Moreover, the Standard should identify the relevant human rights principles necessary for interpreting the Standard overall and the relationship between each of its parts. Human rights law has confirmed a number of principles that form part of the duty to accommodate persons with disabilities:
- Identify and remove existing barriers
- Design inclusively and universally so that persons with disabilities can participate in an integrated fashion as much as possible
- Create no new barriers
- Take up shared responsibility in the accommodation process which involves individual assessment, consideration and implementation of ideal or next best solutions and interim measures, short of undue hardship, having regard for cost, health and safety
- Realize standards progressively
- All the while minimizing burden and maximizing confidentiality and respect for persons with disabilities
While the Standard sets out specific accessibility requirements for fixed route conventional systems, para-transit service, and other forms including on-demand taxis service, the Standard fails to identify that transportation providers must continuously strive to move away from segregated services towards maximizing an integrated approach for all. In the words of the Committee, “conventional public transit services shall be the primary accessible service.
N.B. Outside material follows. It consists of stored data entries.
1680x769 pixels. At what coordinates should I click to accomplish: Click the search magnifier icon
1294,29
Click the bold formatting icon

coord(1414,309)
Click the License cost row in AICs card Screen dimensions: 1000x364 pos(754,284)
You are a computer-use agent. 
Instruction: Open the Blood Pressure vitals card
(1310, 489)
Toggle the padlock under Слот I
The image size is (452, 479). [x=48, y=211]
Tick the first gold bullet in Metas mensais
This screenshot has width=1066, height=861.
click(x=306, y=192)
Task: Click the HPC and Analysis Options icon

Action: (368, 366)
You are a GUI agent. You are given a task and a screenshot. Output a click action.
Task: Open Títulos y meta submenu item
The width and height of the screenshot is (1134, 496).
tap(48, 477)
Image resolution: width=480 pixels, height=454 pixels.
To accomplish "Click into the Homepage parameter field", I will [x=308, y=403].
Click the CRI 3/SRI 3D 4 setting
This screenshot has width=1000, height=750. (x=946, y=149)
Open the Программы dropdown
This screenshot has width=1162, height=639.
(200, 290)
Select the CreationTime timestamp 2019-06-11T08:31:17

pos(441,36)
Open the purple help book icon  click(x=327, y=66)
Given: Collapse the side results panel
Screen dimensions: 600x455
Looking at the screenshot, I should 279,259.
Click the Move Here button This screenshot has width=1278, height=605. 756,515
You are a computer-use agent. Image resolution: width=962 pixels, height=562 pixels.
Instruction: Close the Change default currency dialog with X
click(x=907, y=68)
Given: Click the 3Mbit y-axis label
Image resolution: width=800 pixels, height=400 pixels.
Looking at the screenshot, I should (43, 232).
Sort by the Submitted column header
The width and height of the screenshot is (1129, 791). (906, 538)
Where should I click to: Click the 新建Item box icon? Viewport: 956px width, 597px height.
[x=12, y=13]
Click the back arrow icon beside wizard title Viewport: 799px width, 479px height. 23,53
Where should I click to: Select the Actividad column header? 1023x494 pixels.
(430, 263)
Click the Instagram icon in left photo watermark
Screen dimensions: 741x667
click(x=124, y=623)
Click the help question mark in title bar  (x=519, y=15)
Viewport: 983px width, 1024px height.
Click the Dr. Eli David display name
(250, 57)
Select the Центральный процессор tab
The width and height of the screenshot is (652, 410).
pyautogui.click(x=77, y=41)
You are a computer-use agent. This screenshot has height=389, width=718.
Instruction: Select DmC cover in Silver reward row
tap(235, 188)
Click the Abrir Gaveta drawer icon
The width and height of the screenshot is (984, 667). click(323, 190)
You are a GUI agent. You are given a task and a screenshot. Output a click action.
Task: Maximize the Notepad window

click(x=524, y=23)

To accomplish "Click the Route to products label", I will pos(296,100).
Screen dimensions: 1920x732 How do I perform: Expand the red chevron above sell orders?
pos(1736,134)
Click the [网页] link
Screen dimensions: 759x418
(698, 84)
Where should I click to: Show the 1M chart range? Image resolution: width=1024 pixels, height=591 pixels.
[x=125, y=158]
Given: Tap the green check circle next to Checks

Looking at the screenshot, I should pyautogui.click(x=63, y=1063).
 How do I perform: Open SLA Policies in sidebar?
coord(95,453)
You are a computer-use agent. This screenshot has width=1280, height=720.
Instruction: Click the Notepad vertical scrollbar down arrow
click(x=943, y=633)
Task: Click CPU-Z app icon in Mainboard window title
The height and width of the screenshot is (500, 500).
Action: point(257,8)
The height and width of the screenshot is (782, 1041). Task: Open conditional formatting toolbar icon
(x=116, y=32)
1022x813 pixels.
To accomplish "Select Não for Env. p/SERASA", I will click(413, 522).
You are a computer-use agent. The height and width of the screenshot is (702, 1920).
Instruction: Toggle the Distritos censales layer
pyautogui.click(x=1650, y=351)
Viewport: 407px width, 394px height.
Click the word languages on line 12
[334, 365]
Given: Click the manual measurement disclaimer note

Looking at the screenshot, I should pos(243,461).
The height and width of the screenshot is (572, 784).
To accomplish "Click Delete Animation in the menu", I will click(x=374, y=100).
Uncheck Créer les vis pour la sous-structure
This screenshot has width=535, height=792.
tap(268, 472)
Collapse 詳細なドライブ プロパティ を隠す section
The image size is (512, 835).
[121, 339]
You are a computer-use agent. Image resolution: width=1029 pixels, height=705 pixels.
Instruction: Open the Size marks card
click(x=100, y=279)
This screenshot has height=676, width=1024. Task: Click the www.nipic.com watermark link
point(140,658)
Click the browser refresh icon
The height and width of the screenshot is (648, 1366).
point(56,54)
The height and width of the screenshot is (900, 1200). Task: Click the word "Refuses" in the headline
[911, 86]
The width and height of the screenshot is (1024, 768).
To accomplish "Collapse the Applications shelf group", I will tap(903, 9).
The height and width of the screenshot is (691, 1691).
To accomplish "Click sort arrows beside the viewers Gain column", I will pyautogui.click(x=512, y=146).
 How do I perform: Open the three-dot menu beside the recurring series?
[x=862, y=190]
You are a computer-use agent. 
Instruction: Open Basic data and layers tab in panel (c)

Specialized transit services shall be the primary service available to those unable to use the conventional system or where specialized transit is the only public transportation service available.”
The Standard is also not explicit about the need to consider and put in place interim or “next-best” measures so that accessibility is realized progressively and enjoyed over time while moving towards or phasing in ideal standards. And while more reasonable timelines have now been proposed, the principle of interim measures might help determine timelines for those standards where the Committee could not reach consensus. The availability of sufficient financial resources will of course also have an impact on implementation.
The Commission finds the guiding principles identified by the Standards Development Committee in its November 18, 2008 letter of transmittal particularly helpful and would strongly recommend they be adapted as interpretive principles into the final regulation.
The Commission is pleased to see that the proposed standard has adopted the definition of disability from the Human Rights Code. The definition of “accessible fixed route public transit” in section 2 should, in addition to buses, also include reference to streetcars and subways.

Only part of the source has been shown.